REQUIRED WORK:
Go through the items below and keep only the lines that contain the word "search". Copy each of those lines out in full.

-- Begin TASK INPUT --

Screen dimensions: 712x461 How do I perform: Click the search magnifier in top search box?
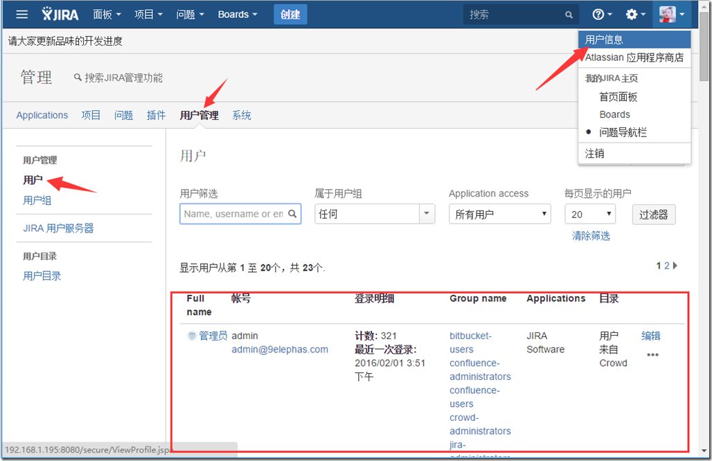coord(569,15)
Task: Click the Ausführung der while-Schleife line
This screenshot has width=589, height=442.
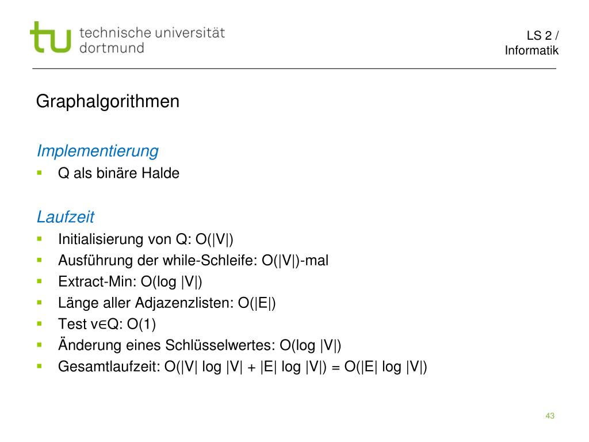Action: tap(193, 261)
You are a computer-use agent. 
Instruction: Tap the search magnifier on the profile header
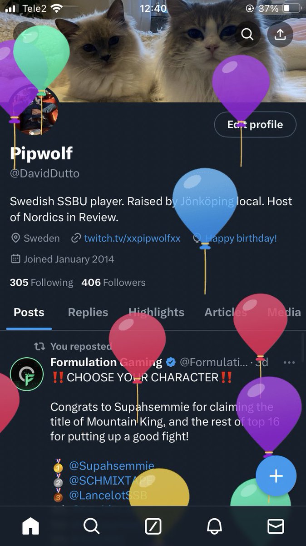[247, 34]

-- End TASK INPUT --

TASK ANSWER:
Screen dimensions: 712x461 How do I perform: Click the search magnifier in top search box?
Instruction: Tap the search magnifier on the profile header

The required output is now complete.